I hate to keep this going, but somehow, even after k8s 1.6.6, which has pr #45715 and therefore the NoExecute toleration on fluentd-gcp, I ran into the following behavior:

Add new node. kube-proxy, fluentd-gcp, and my own daemonset pod with a universal 'Exists' toleration start running.
Taint the node with a NoSchedule effect:
kubectl taint nodes node/my-node-name mykey=myvalue:NoSchedule
The fluentd-gcp pod gets evicted, but kube-proxy and my own pod stays.
Remove the taint with:
kubectl taint nodes node/my-node-name mykey:NoSchedule-
The fluentd-gcp pod comes back.

If I understand the effects correctly, the NoSchedule taint should not affect the fluentd-gcp pod, as it was already running on the node, but it did for some reason.
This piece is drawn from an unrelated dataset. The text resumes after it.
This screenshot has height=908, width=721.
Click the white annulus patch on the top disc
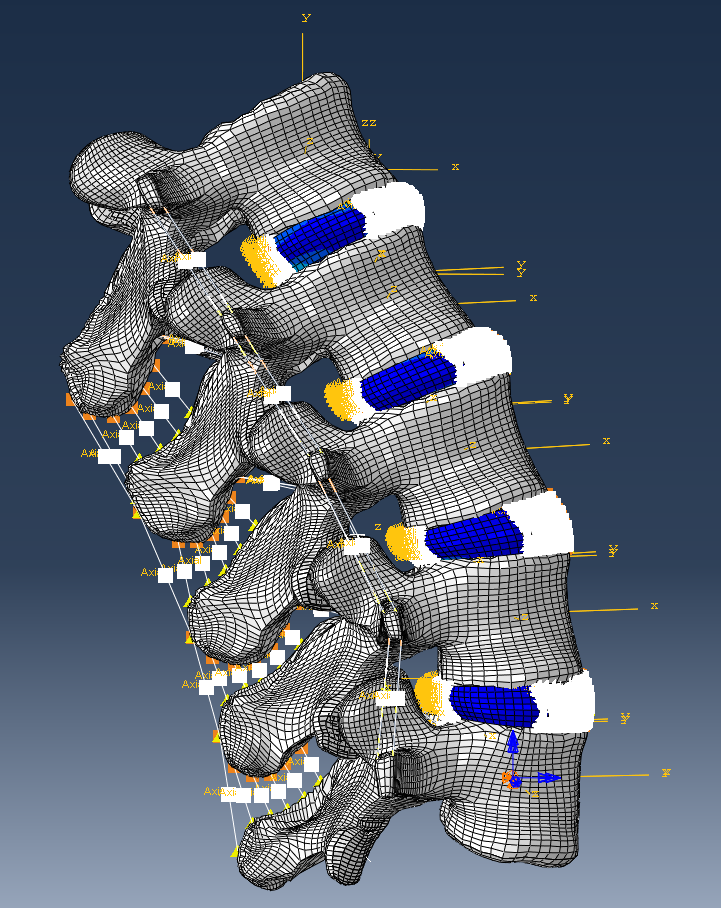pyautogui.click(x=392, y=210)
But, given that fluentd should probably come back if it somehow dies anyways, should it have a 'NoSchedule' toleration in addition to the 'NoExecute' toleration?

nimeshksingh · 2017-06-27T22:45:21Z

Just to clarify, using a NoExecute effect is a reasonable workaround for me, but the current behavior for NoSchedule still strikes me as strange.

davidopp · 2017-06-28T05:56:41Z

If I understand the effects correctly, the NoSchedule taint should not affect the fluentd-gcp pod, as it was already running on the node,

Your understanding is correct. Is the behavior you described repeatable? What PodStatus does the fluentd-gcp pod should when it is evicted? It would useful to see the kubelet and NodeController logs, I guess. Most likely the fluentd-gcp pod is getting evicted for some other reason. (Maybe you could try the same scenario as you described, but don't taint the node, and see if the fluentd-gcp pod gets evicted anyway.)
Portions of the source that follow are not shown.